Public Records Commonly Obtained During Due Diligence for U.K. Companies
1. Certified Copies of the Formation Documents and Subsequent Amendments:
Plain copies are readily available on line and can be certified by Companies House, the corporate registrar in the U.K., which governs the registration of companies in England, Scotland, Wales and Northern Ireland. In the U.K., as in many common-law countries whose company law is based on U.K. law, the company is formed by filing the Articles of Memorandum and Association, which lay out information commonly found in the Certificate of Incorporation in the U.S., as well as the rules governing the entity, which, in the U.S., would normally be found in the corporate bylaws. In the U.K., the Certificate of Incorporation is a single page document issued upon registration of the entity. A U.K. entity is likely to have a great many more documents filed publicly than a U.S. entity. While many U.S. states only require an annual filing, U.K. entities must register a large number of changes within 14 days of their occurrence, such as any change to a director’s or officer’s information including change of address. Most U.K. companies also file both an annual report and annual financial statements each year.
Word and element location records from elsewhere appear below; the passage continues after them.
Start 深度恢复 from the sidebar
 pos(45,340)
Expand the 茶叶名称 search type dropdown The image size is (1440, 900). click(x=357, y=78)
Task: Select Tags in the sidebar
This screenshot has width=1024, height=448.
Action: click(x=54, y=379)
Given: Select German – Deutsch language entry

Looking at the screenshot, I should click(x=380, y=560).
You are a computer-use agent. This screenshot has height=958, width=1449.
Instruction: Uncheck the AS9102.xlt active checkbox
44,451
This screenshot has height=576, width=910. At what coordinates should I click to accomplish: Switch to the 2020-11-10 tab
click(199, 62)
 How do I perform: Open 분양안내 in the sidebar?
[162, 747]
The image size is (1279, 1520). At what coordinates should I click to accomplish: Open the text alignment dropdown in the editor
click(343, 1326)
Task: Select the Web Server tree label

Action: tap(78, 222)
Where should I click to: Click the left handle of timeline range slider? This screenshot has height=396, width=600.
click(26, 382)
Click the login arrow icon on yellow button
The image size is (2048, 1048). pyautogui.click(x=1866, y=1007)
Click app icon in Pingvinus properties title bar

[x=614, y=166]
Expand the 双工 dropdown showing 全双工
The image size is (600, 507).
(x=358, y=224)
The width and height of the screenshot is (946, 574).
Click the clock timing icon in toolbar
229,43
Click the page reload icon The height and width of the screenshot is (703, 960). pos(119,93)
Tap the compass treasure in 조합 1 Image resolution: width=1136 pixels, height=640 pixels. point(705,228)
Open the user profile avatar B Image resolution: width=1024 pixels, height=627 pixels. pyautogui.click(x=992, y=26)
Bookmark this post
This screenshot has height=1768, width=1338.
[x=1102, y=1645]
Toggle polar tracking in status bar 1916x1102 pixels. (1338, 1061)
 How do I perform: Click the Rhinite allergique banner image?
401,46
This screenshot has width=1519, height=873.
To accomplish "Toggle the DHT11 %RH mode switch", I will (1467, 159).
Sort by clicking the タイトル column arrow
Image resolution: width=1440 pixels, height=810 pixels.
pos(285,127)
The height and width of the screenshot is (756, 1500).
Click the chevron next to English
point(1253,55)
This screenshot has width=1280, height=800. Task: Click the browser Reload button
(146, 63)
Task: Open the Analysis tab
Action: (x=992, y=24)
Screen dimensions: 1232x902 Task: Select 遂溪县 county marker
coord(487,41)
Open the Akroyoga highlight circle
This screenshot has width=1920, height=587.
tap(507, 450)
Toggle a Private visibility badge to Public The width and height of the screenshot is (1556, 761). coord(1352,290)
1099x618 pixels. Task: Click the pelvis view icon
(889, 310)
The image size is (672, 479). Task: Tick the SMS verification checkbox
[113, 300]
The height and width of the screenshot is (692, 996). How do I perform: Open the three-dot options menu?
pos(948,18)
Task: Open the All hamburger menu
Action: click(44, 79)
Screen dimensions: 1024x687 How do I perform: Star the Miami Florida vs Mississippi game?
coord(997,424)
2. Certificate of Good Standing:
The Companies House will issue a Certificate of Good Standing, which indicates that a company was duly registered and has been in continuous, unbroken existence since that registration. It is interesting to note, however, that this certificate is not a standard part of due diligence in the U.K. and U.K. attorneys do not normally provide an opinion of good standing.
3. UCC Search:
The U.K. does not have a system that corresponds exactly to the Uniform Commercial Code. Instead, charges are registered against company debtors at the Companies House. Secured transactions involving personal property for individual debtors are not registered.
U.K.’s Single Registration System and How Charges Differ From UCC Filings
Since April 6, 2013, there is a single registration system across all of the U.K. Prior to that date, charges against Scottish companies, while registered at the Companies House, followed a different protocol, requiring different forms. It is also interesting to note that a 2011 change in the Companies Act means that charges for Overseas Companies (companies which are registered in the U.K., but not formed there) are no longer registered at the Companies House. Instead the company is only required to maintain a record of the charge in its internal books.
For U.K. domestic entities, if a charge is not registered in a timely way (within 21 days, except for charges that apply to a property or business acquired) the charge will no longer be secured should the company default. Copies of charges are available for purchase online at Companies House and both satisfied and unsatisfied charges appear. A charge does not lapse after a specified period of time like a UCC filing, but continues until satisfied. There is no legal requirement to notify Companies House of the satisfaction of a debt, although it is, of course, in the company’s best interest to do so. However, because this is not a required filing, it can get missed. This means that the records of the Companies House may reflect charges that appear to be outstanding, but are in fact satisfied. It’s just that the appropriate filing to note this was not made.
As you can see, for a company debtor, close equivalents of these three key public records can be obtained on a U.K. company. There are, however, important nuances to be aware of when reviewing these records, as the information available is similar, but not exactly the same as what can be found in the U.S.
 “A charge is defined as the security a company gives for a loan.” See http://www.companieshouse.gov.uk/about/gbhtml/gp3.shtml#ch9
This article is provided for informational purposes only and should not be considered, or relied upon, as legal advice.